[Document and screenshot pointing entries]
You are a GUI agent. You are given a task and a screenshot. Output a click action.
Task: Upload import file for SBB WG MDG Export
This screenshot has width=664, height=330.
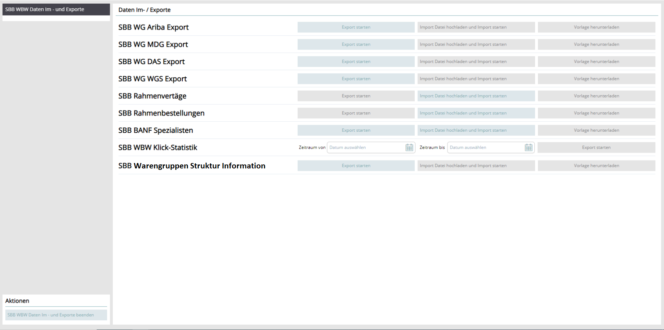coord(476,45)
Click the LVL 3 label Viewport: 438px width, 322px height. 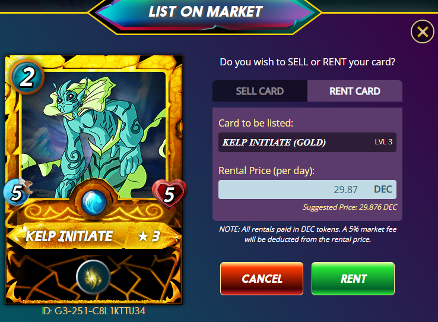click(383, 142)
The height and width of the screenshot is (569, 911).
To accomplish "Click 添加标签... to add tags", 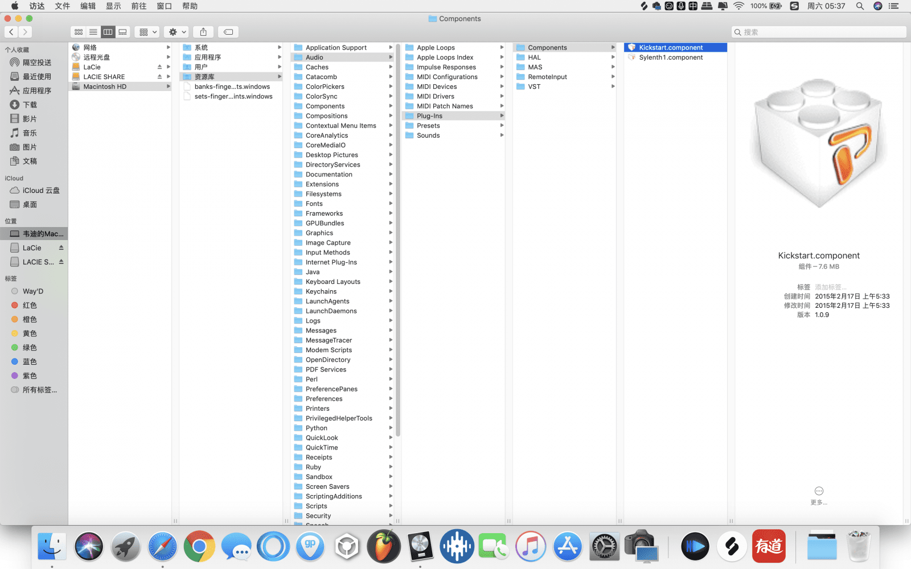I will pyautogui.click(x=830, y=287).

Problem description:
Reproduce the listing from its beginning through the line containing "coord(476,45)", both ends inclusive, keeping the requests intact and offsetting every coordinate in the answers by 90. Omit the pictures from the reproduction.

Response:
You are a GUI agent. You are given a task and a screenshot. Output a click action.
Task: Upload import file for SBB WG MDG Export
This screenshot has width=664, height=330.
coord(566,135)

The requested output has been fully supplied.